"IT'S the best news ever" – that was a headteacher's reaction to a big victory for a five-year-old boy in his battle with leukaemia.

Kate Wilcock, Pitmaston Primary School head, was delighted that pupil Oscar Saxelby-Lee had undergone a successful round of chemotherapy.

The Worcester boy is still in desperate need of a stem cell donor as he continues to fight T-cell acute lymphoblastic leukaemia – but he is now finally responding to treatment.

Mrs Wilcock told the Worcester News that Oscar's mum, Olivia Saxelby, had told her of the positive progress.

"His mum sent me a text message while I was sat in my office," she said. "It was the best news ever. For us here, it’s something positive because it’s been a really tough ride.

"It’s the news we needed desperately, that Oscar is responding to the chemo. There were definitely some tears there and now we are just waiting for a donor to be found.”

Thousands of people have been swabbed and registered at events across the city to find a tissue match for Oscar, but he needs to be almost cancer free first for a transplant to work.

On Thursday, after three failed rounds of treatment, parents Jamie Lee and Olivia were told their son’s level of leukaemia cells had been drastically reduced.

Jamie, 26, said: “Absolutely buzzing with today’s MRD results.
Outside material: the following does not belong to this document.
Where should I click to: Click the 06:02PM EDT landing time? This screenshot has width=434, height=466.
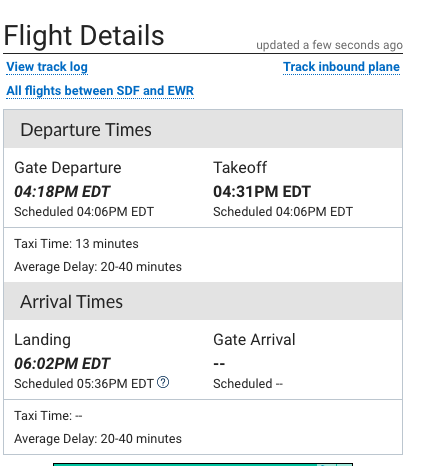coord(62,364)
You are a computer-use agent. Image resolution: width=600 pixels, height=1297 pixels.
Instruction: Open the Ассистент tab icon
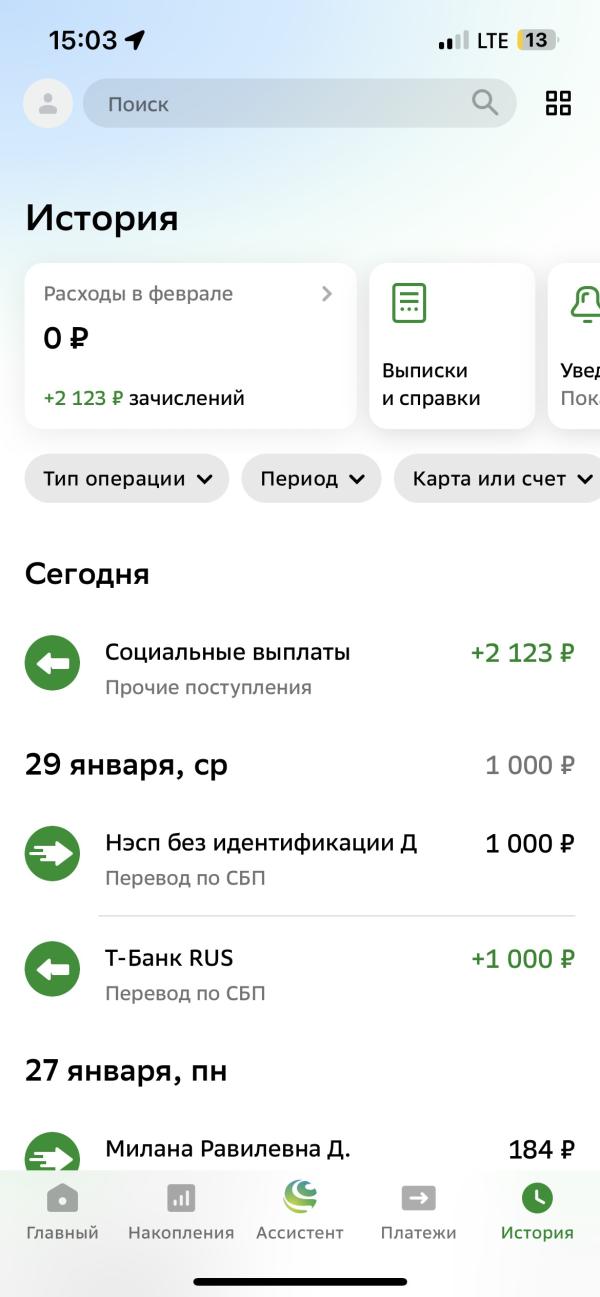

Oscar was 30 per cent high risk when he was first diagnosed with acute lymphoblastic leukaemia T-cell. He’s done three rounds of different chemo and unfortunately that percentage didn’t change which meant the chemo wasn’t doing anything to our little warrior.

“We were told Oscar needs to be 0.5 per cent to go in to transplant, so they put Oscar on a really high intense chemo for a week.

“Oscar was a true warrior and was fighting all of the side effects that comes with this chemo. It felt like it would be impossible to get it down to that 0.5 per cent but Oscar did it."

The couple, of McIntyre Road, Worcester, found out Oscar had the rare form of leukaemia on December 28 last year.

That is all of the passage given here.